A / Dharmakirti Joshi: The use of forex reserves is appropriate at this juncture. You build your reserves during good times and spend them during bad times. Right now, reserves are being spent in trying to curb currency volatility. You can’t defend the rupee at a particular level, because that would be swimming against the tide, which is not possible in this environment. But you can make it less volatile. Having said that, there is also a limit to how much you can lean on the reserves. They can burn out pretty quickly if you are aggressive in your interventions. So, you need a multi-pronged approach, which involves several measures, which the RBI has already taken to increase the supply of U.S. dollars in the Indian market, such as easing provisions for remittances, allowing short-term foreign portfolio investments in government securities, etc. We can even think of a scheme similar to the one introduced in 2014 to attract NRI investments.
A / You also need to let the rupee depreciate in an orderly manner. Some, but not too much, depreciation will partly help the export sector, as global demand is the key influencer of exports, and currencies of our competitors are also weakening. So, the vulnerability that stems from high current account deficit (CAD) can get addressed to some extent.
A / The interest rate channel also needs to be used. In Friday’s monetary policy announcement, we believe the RBI will go in for a 50 basis point hike. Part of it will be to address domestic concerns and part of it will also help mute the impact of the U.S. Federal Reserve’s rate hikes.
A / Lekha Chakraborty: There is a limit to the RBI continuously managing volatility because exchange rate management is not its mandate, but price stability through inflation containment is. The root cause of this rupee volatility is the Federal Reserve’s decision to raise rates. They are in an aggressive, hawkish mode, which is spurring foreign portfolio investors to move out of emerging markets. So, bridging the interest rate differential is the policy tool we should be using, because volatility management can also give a panic signal to the market. In the [current] Monetary Policy Committee (MPC) meetings, if we can front load that for macroeconomic stability, and for stability in the currency markets, that could be effective. I can understand that geopolitical uncertainties, the war in Ukraine, energy price volatility, all contribute to this situation, but predominantly, it is the Western world going hawkish, with U.S. Federal Reserve Chair Jay Powell at the Jackson Hole meetings talking about “keeping at it... until the job is done”, referring to a series of interest rate hikes... given all that, the predominant narrative for us should be interest rate defence, rather than continuous currency market management by intervening to control the volatility. Let the rupee depreciate.
Q / For an economy like India’s, what is the level of forex reserves in terms of number of months of import cover? Is this measure adequate?
A / Dharmakirti Joshi: The import cover is one way to measure reserves adequacy, but it’s a very narrow one.

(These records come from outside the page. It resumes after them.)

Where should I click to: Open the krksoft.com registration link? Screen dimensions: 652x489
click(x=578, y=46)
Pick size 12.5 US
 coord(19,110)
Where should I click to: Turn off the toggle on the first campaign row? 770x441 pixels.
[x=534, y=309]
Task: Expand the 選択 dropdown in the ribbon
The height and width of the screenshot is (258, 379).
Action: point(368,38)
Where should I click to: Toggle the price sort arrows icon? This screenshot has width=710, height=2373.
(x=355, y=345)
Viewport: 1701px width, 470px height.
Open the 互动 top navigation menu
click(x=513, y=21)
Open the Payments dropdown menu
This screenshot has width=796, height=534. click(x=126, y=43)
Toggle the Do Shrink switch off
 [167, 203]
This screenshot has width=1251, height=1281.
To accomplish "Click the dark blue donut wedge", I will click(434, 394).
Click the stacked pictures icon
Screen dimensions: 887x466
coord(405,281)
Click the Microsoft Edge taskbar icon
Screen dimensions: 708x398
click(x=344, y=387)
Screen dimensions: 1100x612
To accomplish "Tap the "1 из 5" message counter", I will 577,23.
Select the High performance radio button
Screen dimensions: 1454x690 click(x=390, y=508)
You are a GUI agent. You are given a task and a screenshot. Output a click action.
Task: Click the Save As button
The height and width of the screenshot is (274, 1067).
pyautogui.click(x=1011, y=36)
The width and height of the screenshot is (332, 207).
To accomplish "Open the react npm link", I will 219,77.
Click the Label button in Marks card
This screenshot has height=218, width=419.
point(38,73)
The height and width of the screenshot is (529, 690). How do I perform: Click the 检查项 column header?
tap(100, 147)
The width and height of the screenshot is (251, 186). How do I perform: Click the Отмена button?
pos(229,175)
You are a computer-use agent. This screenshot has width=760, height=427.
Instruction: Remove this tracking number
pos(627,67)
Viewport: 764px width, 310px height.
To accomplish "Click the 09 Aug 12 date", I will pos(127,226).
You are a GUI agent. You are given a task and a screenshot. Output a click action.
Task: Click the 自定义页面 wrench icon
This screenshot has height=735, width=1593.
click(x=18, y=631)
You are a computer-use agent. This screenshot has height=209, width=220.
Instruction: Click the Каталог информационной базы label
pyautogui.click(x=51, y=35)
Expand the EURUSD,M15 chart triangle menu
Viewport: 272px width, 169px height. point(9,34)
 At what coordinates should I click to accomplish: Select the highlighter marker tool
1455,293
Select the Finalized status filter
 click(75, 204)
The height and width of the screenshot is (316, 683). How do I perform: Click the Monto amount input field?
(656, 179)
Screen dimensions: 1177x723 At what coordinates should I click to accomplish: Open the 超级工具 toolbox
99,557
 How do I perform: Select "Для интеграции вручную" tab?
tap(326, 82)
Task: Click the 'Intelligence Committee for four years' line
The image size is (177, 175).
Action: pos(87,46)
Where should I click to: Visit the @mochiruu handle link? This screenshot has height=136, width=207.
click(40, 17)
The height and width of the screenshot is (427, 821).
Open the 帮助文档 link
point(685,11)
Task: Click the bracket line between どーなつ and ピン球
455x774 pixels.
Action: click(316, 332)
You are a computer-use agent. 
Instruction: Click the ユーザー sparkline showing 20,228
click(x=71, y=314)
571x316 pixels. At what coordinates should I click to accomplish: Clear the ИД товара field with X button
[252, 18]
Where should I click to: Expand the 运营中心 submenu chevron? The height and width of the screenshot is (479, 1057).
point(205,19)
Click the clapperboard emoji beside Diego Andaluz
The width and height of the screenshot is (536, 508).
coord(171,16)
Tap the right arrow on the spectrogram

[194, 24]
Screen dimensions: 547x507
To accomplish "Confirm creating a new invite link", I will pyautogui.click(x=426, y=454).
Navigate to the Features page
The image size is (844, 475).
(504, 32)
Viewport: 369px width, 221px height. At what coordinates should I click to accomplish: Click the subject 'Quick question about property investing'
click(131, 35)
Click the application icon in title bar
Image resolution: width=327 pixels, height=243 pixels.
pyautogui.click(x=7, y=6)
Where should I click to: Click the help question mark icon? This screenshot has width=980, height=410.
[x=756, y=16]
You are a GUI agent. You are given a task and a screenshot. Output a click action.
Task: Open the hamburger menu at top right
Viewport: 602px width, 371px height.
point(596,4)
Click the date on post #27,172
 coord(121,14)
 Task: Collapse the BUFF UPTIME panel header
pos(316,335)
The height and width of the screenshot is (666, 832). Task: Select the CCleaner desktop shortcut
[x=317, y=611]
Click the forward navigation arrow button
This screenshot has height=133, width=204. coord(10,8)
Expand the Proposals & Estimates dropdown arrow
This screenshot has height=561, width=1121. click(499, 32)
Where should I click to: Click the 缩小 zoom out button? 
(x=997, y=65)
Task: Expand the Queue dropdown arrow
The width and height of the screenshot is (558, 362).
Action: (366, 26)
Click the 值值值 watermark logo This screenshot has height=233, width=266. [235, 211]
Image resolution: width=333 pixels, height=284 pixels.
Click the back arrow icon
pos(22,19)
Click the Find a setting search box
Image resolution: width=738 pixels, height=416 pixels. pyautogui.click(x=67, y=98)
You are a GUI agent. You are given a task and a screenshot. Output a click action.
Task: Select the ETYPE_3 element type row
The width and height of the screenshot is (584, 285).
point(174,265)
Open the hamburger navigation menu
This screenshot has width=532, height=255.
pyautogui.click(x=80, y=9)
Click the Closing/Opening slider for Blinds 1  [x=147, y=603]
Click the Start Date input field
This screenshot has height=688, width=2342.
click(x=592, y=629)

There are other measures such as the Guidotti–Greenspan rule that looks at external debt that is less than one year, i.e., short-term debt. Forex reserves should be sufficient to service those. From that point of view, we still have adequate reserves.
Q / Is the real effective exchange rate (REER) that measures trade competitiveness with other nations using a basket of currencies a good guidepost for the RBI in forex management?
A / Lekha Chakraborty: It may not be a good approach. I would stick to the interest rate defence. On Friday, if the MPC moves back to ‘neutral’ from an ‘accommodative’ stance, and front loads the rate hike, that could be an effective way to target macroeconomic stability. During the taper tantrum in 2013, what helped us was addressing the macroeconomic fundamentals. Mounting inflation is also feeding into import costs. And that is widening the CAD. But even earlier, we have lived with CAD of 4% of GDP; what is important is how you finance this deficit. If we can finance the CAD with capital inflows, and prevent hot money outflow with the aid of interest rates, that could be an effective long-term solution.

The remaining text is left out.